Touching my car’s steering wheel is finger-roasting “Yeowch” worthy, the composite material red hot. Temperature at home’s bubbling at 104℉.
“111℉ in Pleasant Hill,” says Gandalf 20 minutes later, the two of us standing by our boats on the sandy beach at Schoonmaker, bellyachin’ about the weather. Turning to Don’t Follow Don, “How hot where you were?”
“Hot,” says Don’t Follow Don. “Real hot.”
The temperature at the crowded, noisy beach borders on the tolerable, high 80s, maybe low 90s. Wind’s no more than a bantamweight breeze. We shove off in near ideal conditions, Pallet Beach on Angel Island our destination.
Typical course for Pallet Beach from Schoonmaker is a diagonal across Richardson Bay toward the southwest corner of Raccoon Strait, then on around to the island’s south side and Pallet.
We vary our course today.
Outside the harbor, we spot two single outriggers ahead of us. We give chase, catch up, paddle alongside, strike up a conversation.
A minute or two into our palaver, the female nearest to us says, “Don’t I know you?” She looks more closely at me, pauses, says, “You’re John, aren’t you?” I admit to being John.
Turns out, a small world and all, the gal paddled several times with us in the distant past.

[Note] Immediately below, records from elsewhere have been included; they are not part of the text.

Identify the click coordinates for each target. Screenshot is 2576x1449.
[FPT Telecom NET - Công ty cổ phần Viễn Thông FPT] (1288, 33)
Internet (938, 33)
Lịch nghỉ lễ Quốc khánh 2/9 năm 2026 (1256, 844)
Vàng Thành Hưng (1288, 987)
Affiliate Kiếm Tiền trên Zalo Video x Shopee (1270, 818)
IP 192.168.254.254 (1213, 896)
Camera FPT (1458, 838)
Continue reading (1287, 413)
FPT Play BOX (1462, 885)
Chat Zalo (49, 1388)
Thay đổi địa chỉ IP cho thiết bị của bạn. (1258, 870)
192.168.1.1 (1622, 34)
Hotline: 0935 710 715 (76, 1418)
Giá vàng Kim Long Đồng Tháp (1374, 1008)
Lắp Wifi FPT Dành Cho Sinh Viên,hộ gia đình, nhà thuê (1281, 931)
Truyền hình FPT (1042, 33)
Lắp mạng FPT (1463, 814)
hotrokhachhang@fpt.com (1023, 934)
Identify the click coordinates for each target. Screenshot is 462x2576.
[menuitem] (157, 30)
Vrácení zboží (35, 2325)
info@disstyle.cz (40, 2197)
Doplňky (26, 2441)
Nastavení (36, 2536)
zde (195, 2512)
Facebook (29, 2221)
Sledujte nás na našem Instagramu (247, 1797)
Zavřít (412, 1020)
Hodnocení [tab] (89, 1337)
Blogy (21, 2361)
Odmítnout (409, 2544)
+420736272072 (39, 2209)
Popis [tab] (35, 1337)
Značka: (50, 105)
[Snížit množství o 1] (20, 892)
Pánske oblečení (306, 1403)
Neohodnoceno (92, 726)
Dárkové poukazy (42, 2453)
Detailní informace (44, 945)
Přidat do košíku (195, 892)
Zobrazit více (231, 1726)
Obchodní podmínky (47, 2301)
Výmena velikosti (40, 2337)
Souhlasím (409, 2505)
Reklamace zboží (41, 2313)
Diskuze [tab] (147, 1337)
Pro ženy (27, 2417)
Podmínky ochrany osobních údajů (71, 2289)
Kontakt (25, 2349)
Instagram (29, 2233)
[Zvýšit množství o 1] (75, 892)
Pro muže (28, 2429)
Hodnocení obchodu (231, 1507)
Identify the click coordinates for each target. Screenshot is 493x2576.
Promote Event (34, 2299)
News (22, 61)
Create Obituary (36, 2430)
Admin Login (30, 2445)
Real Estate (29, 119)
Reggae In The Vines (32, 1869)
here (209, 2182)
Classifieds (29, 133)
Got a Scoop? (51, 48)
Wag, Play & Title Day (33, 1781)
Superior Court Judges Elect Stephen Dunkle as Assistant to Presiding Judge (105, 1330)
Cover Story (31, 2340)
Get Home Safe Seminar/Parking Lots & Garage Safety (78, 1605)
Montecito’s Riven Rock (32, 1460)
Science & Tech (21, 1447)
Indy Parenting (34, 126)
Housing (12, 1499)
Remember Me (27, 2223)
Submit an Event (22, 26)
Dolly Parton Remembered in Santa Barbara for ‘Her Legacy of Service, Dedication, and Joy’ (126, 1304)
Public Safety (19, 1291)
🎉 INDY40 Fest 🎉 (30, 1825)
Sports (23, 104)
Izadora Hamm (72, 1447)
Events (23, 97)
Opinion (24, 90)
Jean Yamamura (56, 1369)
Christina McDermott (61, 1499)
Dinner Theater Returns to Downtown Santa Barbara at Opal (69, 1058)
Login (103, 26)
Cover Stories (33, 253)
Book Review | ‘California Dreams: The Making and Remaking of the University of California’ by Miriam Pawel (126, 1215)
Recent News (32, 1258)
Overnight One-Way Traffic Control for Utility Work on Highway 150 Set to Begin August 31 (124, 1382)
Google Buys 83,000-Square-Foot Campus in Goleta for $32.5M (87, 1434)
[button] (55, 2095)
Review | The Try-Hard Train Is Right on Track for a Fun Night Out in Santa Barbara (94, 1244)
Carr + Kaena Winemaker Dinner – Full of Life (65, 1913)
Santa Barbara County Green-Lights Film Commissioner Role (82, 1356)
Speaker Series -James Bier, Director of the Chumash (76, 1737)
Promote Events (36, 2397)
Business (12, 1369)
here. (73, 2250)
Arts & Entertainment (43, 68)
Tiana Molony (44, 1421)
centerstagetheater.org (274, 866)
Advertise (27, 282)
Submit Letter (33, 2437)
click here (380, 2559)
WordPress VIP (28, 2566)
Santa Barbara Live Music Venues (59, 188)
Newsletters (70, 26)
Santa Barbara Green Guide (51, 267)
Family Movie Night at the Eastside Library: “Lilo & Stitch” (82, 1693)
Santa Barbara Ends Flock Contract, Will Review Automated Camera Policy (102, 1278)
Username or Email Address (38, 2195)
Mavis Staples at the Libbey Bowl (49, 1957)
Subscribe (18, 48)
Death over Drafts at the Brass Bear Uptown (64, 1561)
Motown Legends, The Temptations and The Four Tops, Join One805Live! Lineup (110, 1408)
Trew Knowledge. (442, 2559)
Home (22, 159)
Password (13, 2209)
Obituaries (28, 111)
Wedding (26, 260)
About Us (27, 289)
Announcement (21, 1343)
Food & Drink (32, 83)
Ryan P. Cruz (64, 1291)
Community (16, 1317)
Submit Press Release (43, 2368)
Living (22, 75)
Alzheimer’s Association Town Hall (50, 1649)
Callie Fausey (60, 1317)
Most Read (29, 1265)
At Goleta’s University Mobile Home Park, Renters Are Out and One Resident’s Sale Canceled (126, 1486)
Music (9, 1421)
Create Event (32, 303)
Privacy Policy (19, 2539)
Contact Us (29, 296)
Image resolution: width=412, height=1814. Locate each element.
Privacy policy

I look more closely at her, say, “Priscilla, right? You paddled a pink kayak.” She admits to being Priscilla, did paddle a pink kayak.
We chat long enough to come up on the Spinnaker restaurant, realize we’re way off course. We bid farewell to Priscilla and her companion, the two heading to the Golden Gate Bridge, the three of us doing a tight turn eastward toward Angel Island.
I’m not saying our chat with Priscilla complicated our paddling itinerary, spiking my adrenalin to levels I haven’t experienced since I was stalked 50 years ago by the Hound of the Baskerville’s. But that’s another story.
If we’d done a typical diagonal from Schoonmaker to Angel Island, we wouldn’t’ve been harassed as long as we were by what we didn’t expect.
What harasses us, what we didn’t expect, what wasn’t forecast, is a fierce wind howling through the Golden Gate, setting loose a stampede of wild bucking broncos at us, white manes flying.
The wild horses are meaner, bigger, than my youthful encounter with the Hound of the Baskerville’s. My adrenaline’s up, but my body temperature’s down, the thin short-sleeved shirt I wear paddling outta Schoonmaker not much good in the topsy-turvy, drenching spray.
Long story short, we make it to Pallet Beach, unscathed except for a cold drenching and tired muscles. Gandalf sums up the experience after we exit our boats, says, “Sure glad we didn’t have to do that in the dark.” Boy howdy!
Pallet Beach has become the burial ground for dead whales in the bay. The remains of one creature is close to where we take out. Don’t Follow Don flares his nostrils, takes a deep sniff, says, “We can’t stay here, the smell’s too strong.”
I can’t smell anything, my sinuses topped off with bay. But the bay that’s not in my sinuses is calming down, and the three of us take to the water, paddle around the island to Raccoon Strait, then down to Ayala Cove.
Ayala Cove is good. She’s breathless with warm sunshine, offers up a lovely meadow with picnic tables. The meadow’s also home to a gaggle of geese, one goose especially bold, the big bird waddling up to our table, demanding food. Except for a few scraps of lettuce, a slice of cucumber, and an apple core from Gandaf’s salad, she waddles away disappointed.
While Don’t Follow Don does spiralized veggies with tilapia, he gives us a book club version of someone’s self-published novel he’s just read. The plot has something to do with a cabal of bad guys trying to control the global supply of rare minerals needed for batteries.
Gandalf and I try to listen, we really do. The gaggle of geese express no interest. But Don’t Follow Don has attracted a fan club with his eloquent, detailed summary, a dock’s worth of harbor seals downwind of us belching and farting with each twist and turn in the novel’s intricate plot.
Food and book summary complete, we return to Schoonmaker on a gentle bay.
Date: Thurseve, 17 June 2021.
Distance: Eight point nine nautical miles.
Speed: One point six knots.
Time: Five point five hours.
Spray factor: Boy howdy!
Dessert: Dark raspberry chocolate protein bites.